Common misconceptions

So when you want to drop fun facts about economic complexity during a dinner party, what are you actually allowed to say? Or, just as importantly for maintaining your social status, how can you nuance other people's arguments?

"One misconception is to equate economic complexity to measures of export diversity or concentration. This is wrong on two accounts. First, economic complexity, as measured by the ECI, is orthogonal — or nearly orthogonal — to measures of diversity or concentration. [...] Second, economic complexity is not about exports or trade (the use of trade data is convenient but not essential). It is a dimensionality reduction technique that summarizes the vectors that best explain the geography of thousands of economic activities."

Furthermore, the effectiveness of any empirical analysis is only as good as the data which can be collected - which can be pretty darn difficult when collecting data spanning multiple countries.

Finally, correlation is not causation, and although many economic complexity analyses use advanced statistical techniques and aim to control for lots of factors, you should be wary from drawing too many conclusions without remembering the situation where the analysis was done.

Policy implications

So, should we aim to maximize certain relatedness and complexity metrics because they correlate with things we like (economic growth, specialization)?

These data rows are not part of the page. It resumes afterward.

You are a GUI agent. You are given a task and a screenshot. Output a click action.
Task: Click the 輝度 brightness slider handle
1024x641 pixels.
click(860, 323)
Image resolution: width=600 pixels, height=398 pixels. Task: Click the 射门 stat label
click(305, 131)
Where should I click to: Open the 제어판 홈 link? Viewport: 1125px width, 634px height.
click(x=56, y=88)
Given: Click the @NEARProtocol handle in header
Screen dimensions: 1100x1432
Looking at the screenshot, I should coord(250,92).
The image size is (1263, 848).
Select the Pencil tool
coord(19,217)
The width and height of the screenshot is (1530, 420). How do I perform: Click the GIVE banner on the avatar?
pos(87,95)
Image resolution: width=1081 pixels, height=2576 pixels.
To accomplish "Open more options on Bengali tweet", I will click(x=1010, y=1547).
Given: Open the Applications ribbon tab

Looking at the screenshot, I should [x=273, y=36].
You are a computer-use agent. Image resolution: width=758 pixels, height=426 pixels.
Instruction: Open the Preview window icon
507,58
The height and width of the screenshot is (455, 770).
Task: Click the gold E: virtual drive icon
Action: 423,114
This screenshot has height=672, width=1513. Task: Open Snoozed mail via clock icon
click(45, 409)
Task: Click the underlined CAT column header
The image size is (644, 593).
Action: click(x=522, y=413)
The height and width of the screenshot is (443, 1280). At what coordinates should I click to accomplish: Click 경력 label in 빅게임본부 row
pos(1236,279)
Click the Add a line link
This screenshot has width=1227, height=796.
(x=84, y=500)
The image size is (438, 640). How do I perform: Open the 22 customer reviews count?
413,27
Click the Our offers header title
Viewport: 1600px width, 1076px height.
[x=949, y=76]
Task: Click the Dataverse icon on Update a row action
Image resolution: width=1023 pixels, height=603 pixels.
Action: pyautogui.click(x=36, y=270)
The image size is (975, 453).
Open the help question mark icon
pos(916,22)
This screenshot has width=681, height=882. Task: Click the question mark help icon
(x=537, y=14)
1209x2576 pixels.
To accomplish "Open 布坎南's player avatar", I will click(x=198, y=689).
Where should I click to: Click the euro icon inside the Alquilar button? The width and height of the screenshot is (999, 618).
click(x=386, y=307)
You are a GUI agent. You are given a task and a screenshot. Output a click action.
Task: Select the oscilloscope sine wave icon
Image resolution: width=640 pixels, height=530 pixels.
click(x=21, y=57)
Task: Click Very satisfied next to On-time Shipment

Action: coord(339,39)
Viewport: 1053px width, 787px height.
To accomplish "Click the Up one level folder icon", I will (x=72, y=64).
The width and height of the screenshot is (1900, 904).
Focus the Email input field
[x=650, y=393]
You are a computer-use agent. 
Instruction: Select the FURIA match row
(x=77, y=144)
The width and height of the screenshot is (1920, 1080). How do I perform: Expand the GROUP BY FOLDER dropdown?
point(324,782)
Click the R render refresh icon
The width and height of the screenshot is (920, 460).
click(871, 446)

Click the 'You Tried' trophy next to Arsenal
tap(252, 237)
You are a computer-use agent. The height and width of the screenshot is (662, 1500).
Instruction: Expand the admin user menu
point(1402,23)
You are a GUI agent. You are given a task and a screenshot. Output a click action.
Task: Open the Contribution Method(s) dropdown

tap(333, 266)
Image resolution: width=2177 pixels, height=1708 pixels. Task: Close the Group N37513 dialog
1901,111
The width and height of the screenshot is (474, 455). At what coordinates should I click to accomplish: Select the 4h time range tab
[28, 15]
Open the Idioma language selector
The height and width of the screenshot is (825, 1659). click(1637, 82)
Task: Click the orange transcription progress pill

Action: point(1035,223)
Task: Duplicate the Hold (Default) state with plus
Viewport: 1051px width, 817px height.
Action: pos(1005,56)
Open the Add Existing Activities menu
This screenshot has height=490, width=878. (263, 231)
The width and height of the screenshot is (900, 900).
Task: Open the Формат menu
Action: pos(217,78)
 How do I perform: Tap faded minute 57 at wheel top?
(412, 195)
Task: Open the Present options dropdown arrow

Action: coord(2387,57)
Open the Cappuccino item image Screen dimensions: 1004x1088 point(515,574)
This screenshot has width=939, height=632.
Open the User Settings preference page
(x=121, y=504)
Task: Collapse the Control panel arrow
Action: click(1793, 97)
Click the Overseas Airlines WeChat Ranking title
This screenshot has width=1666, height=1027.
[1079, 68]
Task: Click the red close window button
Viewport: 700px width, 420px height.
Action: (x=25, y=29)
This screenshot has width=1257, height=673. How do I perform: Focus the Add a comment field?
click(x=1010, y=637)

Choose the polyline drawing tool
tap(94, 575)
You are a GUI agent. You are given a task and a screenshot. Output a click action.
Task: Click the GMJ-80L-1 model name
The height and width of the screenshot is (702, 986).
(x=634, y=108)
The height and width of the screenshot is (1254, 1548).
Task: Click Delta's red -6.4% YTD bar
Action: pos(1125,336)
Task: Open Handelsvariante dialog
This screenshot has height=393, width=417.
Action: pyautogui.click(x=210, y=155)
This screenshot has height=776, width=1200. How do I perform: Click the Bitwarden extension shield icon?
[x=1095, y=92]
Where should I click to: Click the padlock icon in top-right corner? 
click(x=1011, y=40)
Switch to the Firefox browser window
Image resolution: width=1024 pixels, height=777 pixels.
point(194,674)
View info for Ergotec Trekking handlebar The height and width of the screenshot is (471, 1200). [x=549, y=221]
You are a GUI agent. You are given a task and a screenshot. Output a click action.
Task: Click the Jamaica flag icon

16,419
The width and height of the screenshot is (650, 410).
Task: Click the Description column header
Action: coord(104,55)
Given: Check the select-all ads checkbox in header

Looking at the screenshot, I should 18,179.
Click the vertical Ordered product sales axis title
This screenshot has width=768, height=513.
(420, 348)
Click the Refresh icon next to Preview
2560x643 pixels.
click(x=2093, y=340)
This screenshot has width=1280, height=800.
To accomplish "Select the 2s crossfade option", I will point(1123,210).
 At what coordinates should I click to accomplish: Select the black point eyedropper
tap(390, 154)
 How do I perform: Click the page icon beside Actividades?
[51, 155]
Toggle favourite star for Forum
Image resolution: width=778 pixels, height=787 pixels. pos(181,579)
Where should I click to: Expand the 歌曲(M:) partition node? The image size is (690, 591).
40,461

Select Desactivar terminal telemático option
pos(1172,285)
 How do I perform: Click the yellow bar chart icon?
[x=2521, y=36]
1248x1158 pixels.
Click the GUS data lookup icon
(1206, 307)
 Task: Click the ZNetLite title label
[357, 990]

Well empirical findings are mixed, but the theory prescribes the following:

"When applied to activities that are not present in a location, activities that are high in both relatedness and complexity represent the best ‘low-​hanging fruit’ for diversification."

Reality is a bit more... complex:

"Mathematical models and numerical simulations have shown that always targeting high-​relatedness activities is a suboptimal way to maximize diversification. Instead, economies should adapt their strategies by targeting relatively unrelated but connected activities during a window of opportunity that opens at intermediate levels of development."

Ultimately, the tools and formula's of economic complexity thrive on lots of good data. These tools are able to use a wide range of data to predict relatedness and complexity, including online repositories of collaborative work, such as GitHub, LinkedIn or IMDb. That kind of data is "naturally" created by economies, and not by economists, and therefore quite promising!